HOW TO COMPLETE THIS TASK
Pull every line that includes the word "chicken" out of the data below and copy it.

DATA LISTING
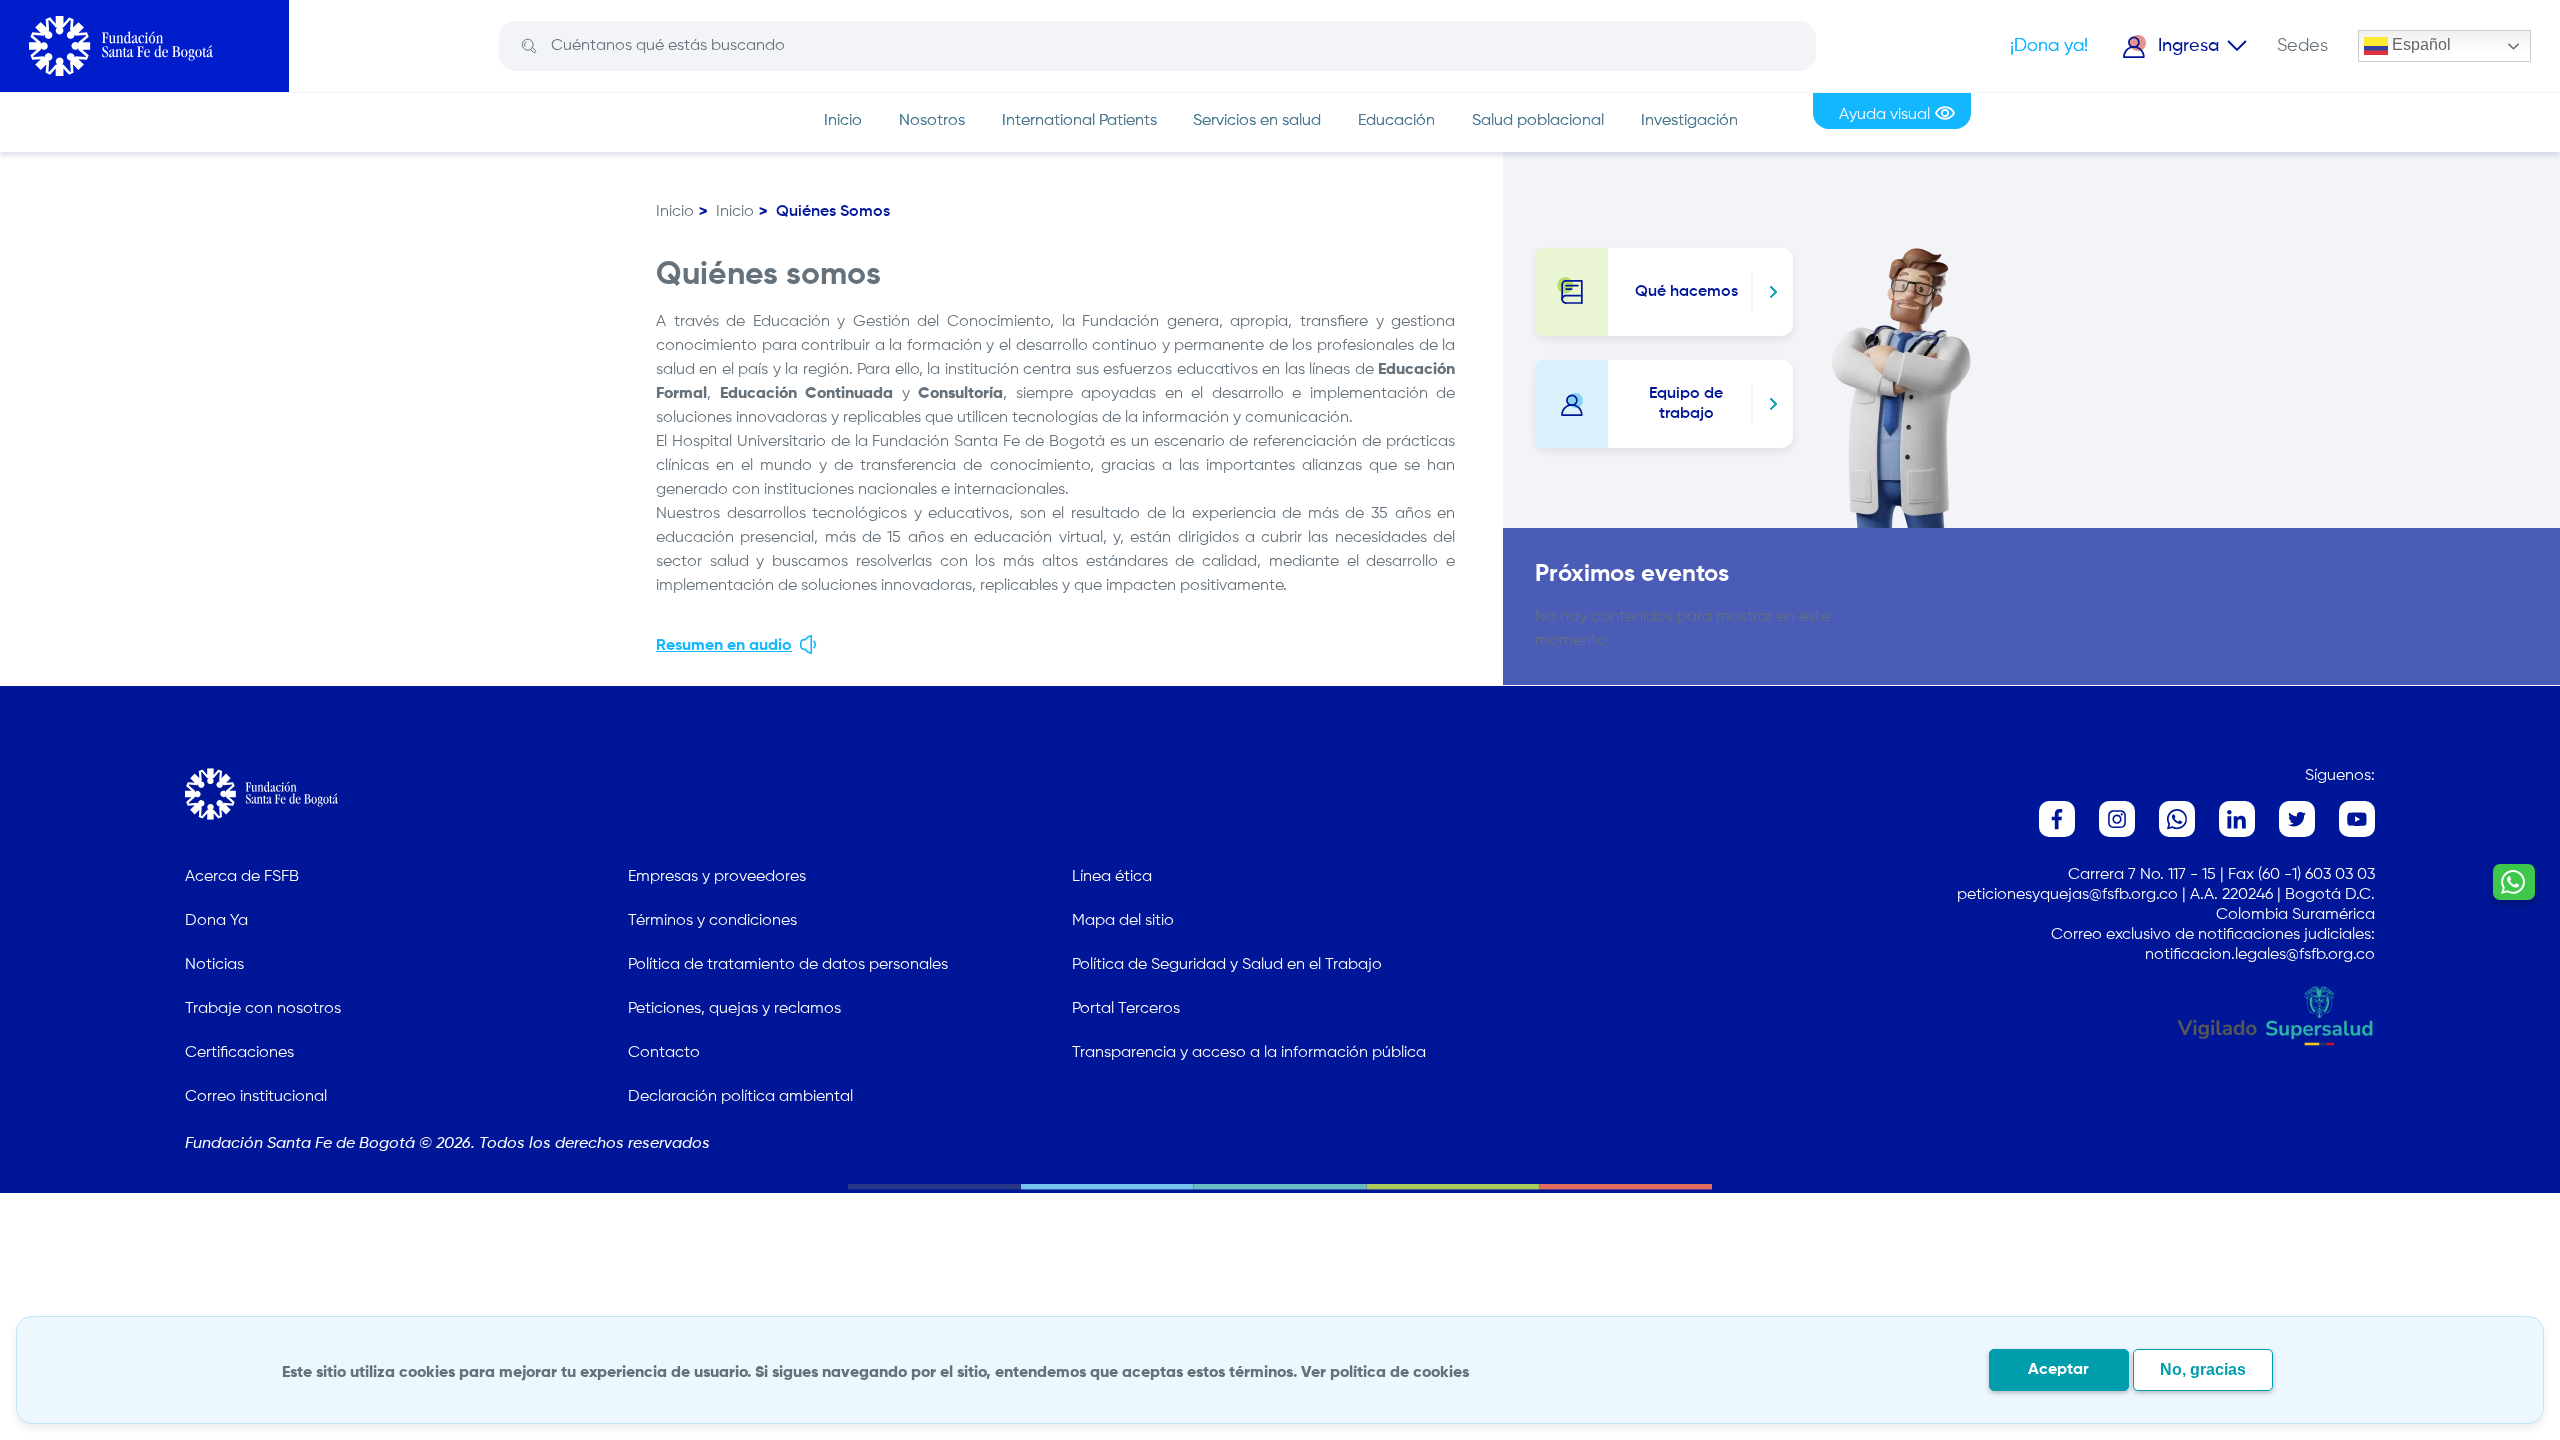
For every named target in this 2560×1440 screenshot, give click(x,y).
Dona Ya (216, 921)
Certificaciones (239, 1053)
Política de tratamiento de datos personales (788, 965)
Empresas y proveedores (717, 877)
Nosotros (932, 121)
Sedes (2302, 46)
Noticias (214, 965)
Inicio (843, 121)
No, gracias (2203, 1369)
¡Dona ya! (2049, 46)
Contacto (664, 1053)
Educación (1396, 121)
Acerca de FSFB (242, 877)
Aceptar (2058, 1370)
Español (2419, 44)
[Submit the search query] (528, 46)
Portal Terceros (1126, 1009)
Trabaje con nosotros (263, 1009)
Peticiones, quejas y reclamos (734, 1009)
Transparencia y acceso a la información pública (1249, 1053)
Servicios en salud (1257, 121)
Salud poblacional (1538, 121)
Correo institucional (256, 1097)
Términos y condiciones (712, 921)
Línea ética (1112, 877)
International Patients (1079, 121)
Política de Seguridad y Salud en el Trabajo (1227, 965)
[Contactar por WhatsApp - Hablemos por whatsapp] (2514, 882)
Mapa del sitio (1123, 921)
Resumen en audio (724, 646)
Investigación (1689, 121)
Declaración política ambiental (740, 1097)
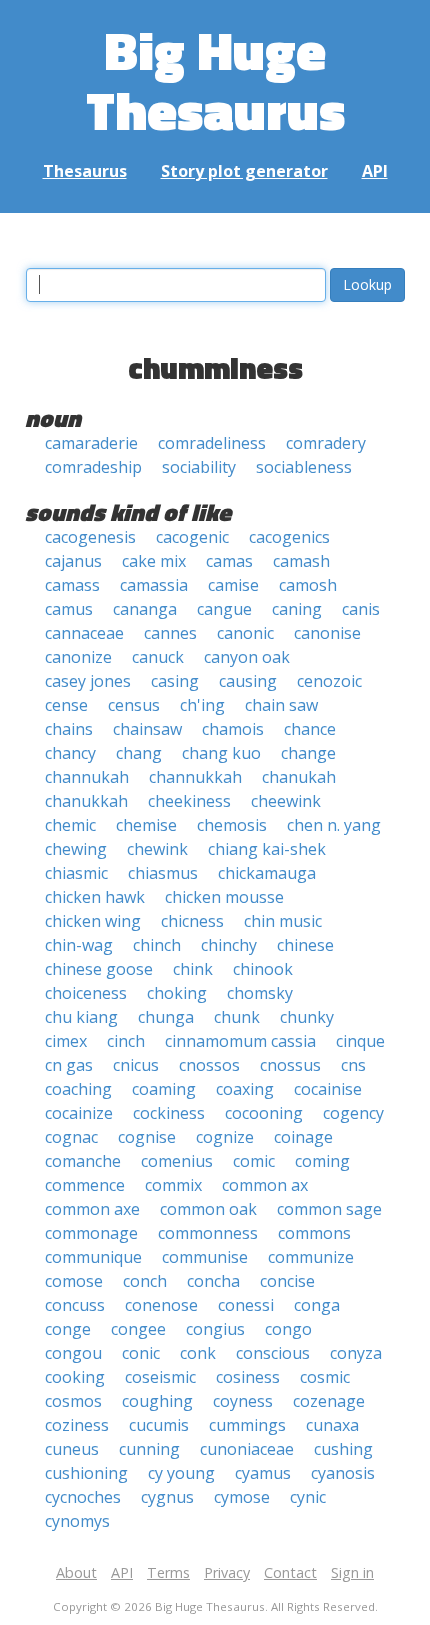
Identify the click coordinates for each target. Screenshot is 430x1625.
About (76, 1572)
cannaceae (84, 633)
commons (314, 1233)
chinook (263, 969)
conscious (273, 1353)
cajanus (73, 561)
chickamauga (267, 873)
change (308, 753)
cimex (66, 1041)
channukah (87, 777)
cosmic (325, 1377)
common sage (329, 1209)
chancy (70, 753)
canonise (327, 633)
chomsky (260, 993)
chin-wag (79, 945)
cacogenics (289, 537)
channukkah (195, 777)
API (375, 171)
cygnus (167, 1497)
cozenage (329, 1401)
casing (175, 681)
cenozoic (329, 681)
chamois (233, 729)
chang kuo (221, 753)
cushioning (86, 1473)
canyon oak (247, 657)
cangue (224, 609)
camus (69, 609)
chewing (76, 849)
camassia (154, 585)
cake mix (154, 561)
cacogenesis (90, 537)
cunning (149, 1449)
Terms (168, 1572)
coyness (243, 1401)
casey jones (88, 681)
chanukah (299, 777)
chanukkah (86, 801)
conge (68, 1329)
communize (311, 1257)
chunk (237, 1017)
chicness (192, 921)
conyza (356, 1353)
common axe (92, 1209)
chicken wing (93, 921)
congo (288, 1329)
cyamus (263, 1473)
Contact (290, 1572)
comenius (177, 1161)
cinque (360, 1041)
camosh (308, 585)
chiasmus (163, 873)
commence (85, 1185)
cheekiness (189, 801)
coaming (164, 1089)
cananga (145, 609)
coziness (77, 1425)
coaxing (245, 1089)
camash (301, 561)
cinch (126, 1041)
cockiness (169, 1113)
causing (248, 681)
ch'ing (202, 705)
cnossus (290, 1065)
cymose (242, 1497)
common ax (265, 1185)
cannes (170, 633)
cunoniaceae (247, 1449)
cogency (353, 1113)
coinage (303, 1137)
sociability (199, 467)
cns (353, 1065)
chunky (307, 1017)
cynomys (77, 1521)
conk (198, 1353)
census (134, 705)
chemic (70, 825)
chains (69, 729)
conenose (161, 1305)
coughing (157, 1401)
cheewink (286, 801)
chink (193, 969)
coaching (78, 1089)
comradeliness (212, 443)
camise (233, 585)
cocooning (264, 1113)
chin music (283, 921)
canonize (78, 657)
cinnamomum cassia (240, 1041)
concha (213, 1281)
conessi (246, 1305)
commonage (91, 1233)
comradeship (93, 467)
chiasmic (76, 873)
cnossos (209, 1065)
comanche (83, 1161)
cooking (75, 1377)
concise (287, 1281)
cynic (308, 1497)
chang (139, 753)
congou (73, 1353)
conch (145, 1281)
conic (141, 1353)
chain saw (281, 705)
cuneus (72, 1449)
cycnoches (83, 1497)
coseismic (160, 1377)
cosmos (73, 1401)
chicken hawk (95, 897)
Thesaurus (85, 171)
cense (66, 705)
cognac (71, 1137)
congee (138, 1329)
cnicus (136, 1065)
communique (93, 1257)
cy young (181, 1473)
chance (310, 729)
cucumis (159, 1425)
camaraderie (91, 443)
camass (72, 585)
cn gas (69, 1065)
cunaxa (332, 1425)
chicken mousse (224, 897)
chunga (166, 1017)
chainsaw (147, 729)
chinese (305, 945)
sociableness (304, 467)
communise (205, 1257)
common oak (208, 1209)
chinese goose (99, 969)
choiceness (86, 993)
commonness (208, 1233)
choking (177, 993)
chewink (157, 849)
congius (215, 1329)
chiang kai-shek (267, 849)
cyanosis (343, 1473)
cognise (147, 1137)
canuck (158, 657)
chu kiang (81, 1017)
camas (229, 561)
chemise (146, 825)
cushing (343, 1449)
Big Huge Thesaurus (215, 79)
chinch (157, 945)
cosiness (248, 1377)
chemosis (232, 825)
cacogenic (192, 537)
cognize (225, 1137)
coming (322, 1161)
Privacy (227, 1572)
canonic (245, 633)
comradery (326, 443)
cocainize (79, 1113)
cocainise (328, 1089)
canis (361, 609)
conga (317, 1305)
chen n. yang (334, 825)
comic (254, 1161)
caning (297, 609)
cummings (247, 1425)
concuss (75, 1305)
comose (74, 1281)
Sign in (352, 1572)
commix (173, 1185)
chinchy (229, 945)
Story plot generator (244, 171)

TASK RESPONSE
chicken wing (93, 921)
chicken hawk (95, 897)
chicken mousse (224, 897)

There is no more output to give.